Problem to work on:
In the copy, include every entry exactly but none of the pictures.

**** Exercise inputs ****

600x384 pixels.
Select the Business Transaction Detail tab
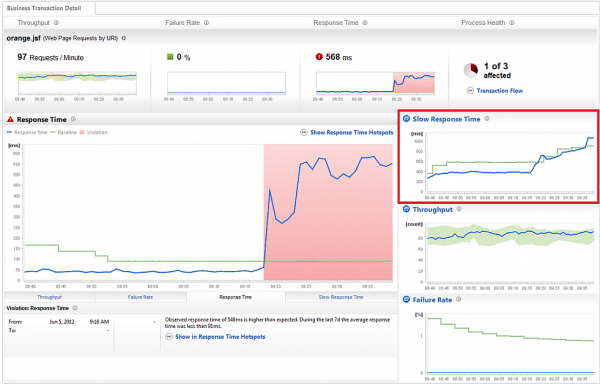pyautogui.click(x=44, y=8)
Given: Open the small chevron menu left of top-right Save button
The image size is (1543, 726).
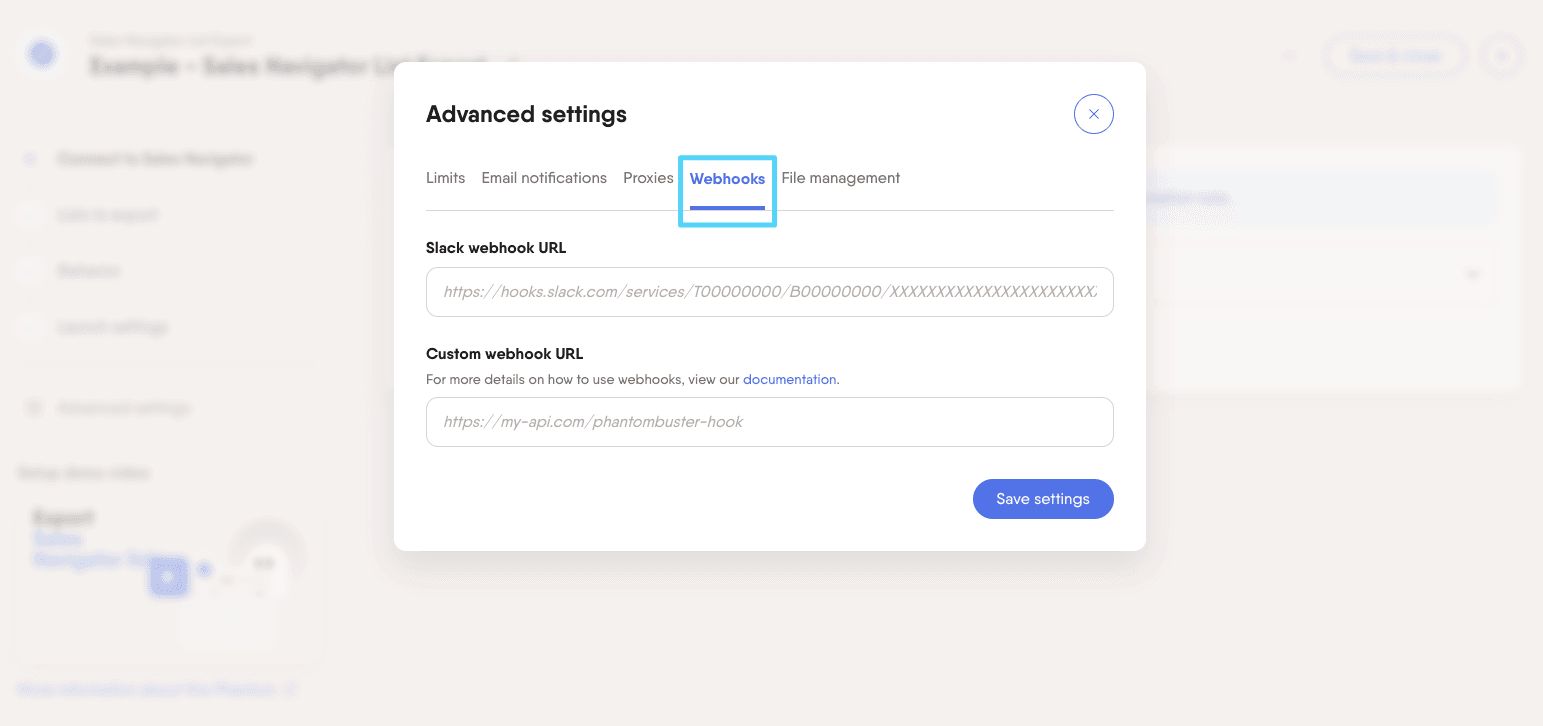Looking at the screenshot, I should click(1289, 56).
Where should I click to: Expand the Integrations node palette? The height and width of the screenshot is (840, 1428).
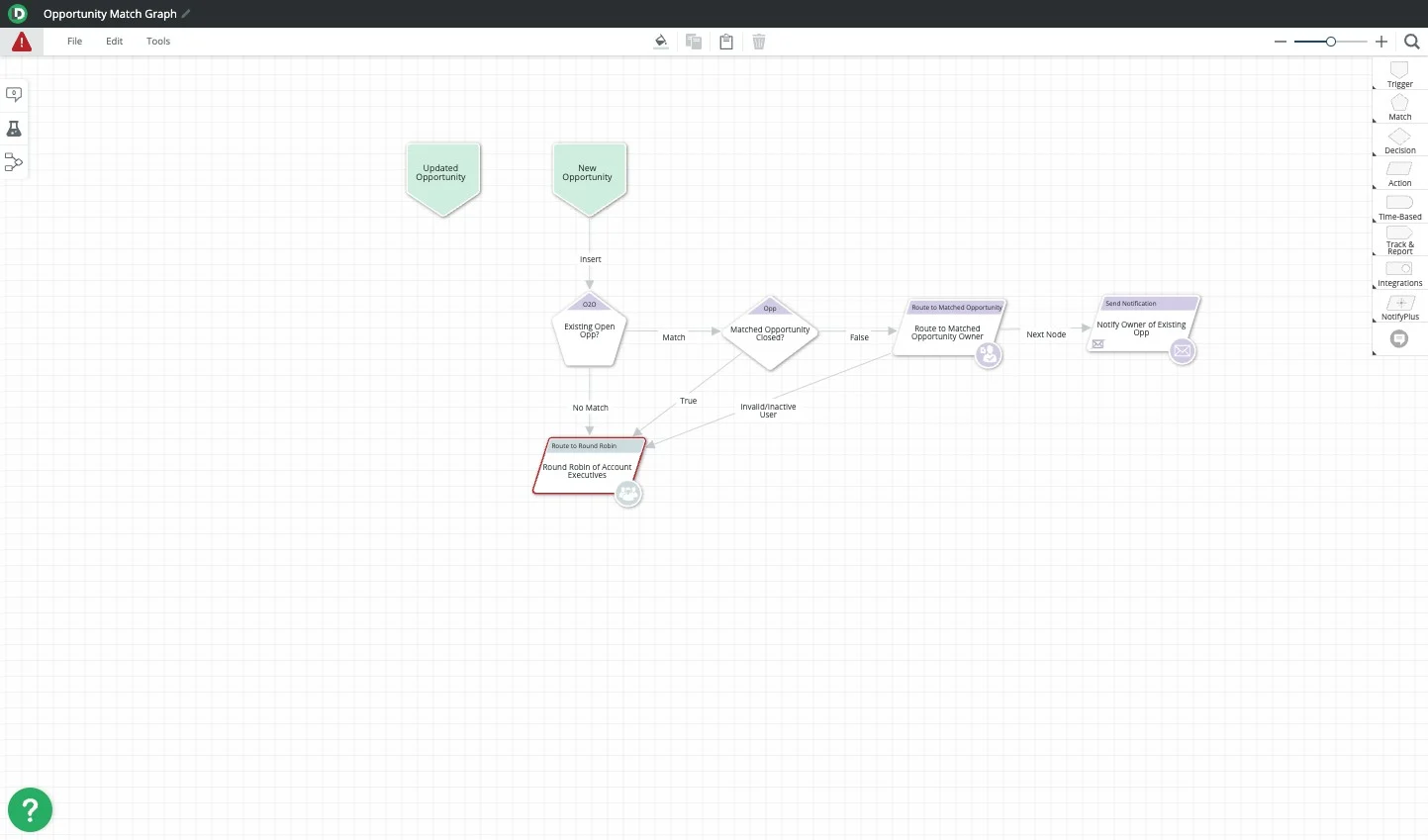(x=1399, y=272)
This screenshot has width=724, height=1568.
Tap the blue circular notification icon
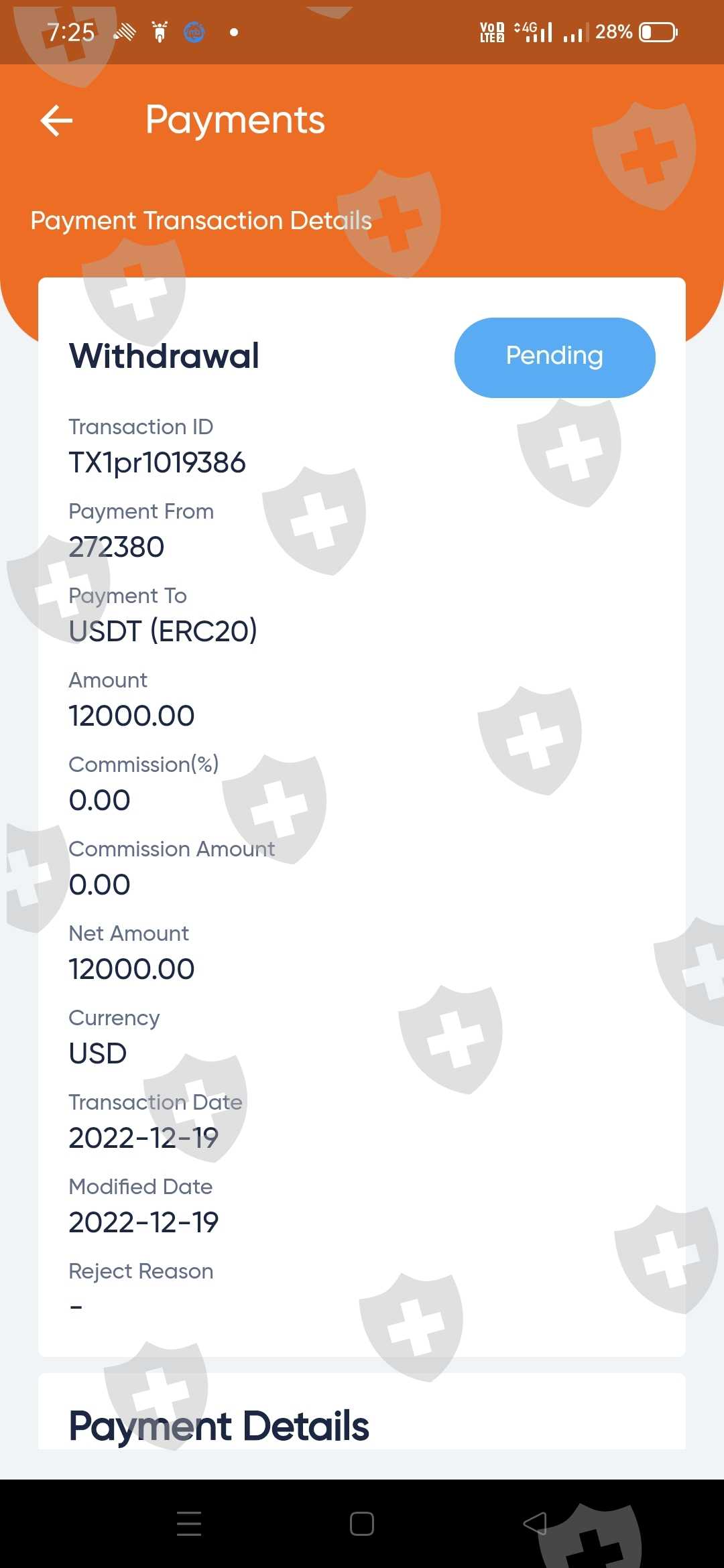click(x=194, y=32)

****

Expected answer:
600x384 pixels.
Select the Business Transaction Detail tab
pyautogui.click(x=44, y=8)
Given: Open the small chevron menu left of top-right Save button
The image size is (1543, 726).
Looking at the screenshot, I should click(1289, 56).
Where should I click to: Expand the Integrations node palette? The height and width of the screenshot is (840, 1428).
(x=1399, y=272)
This screenshot has width=724, height=1568.
Tap the blue circular notification icon
click(x=194, y=32)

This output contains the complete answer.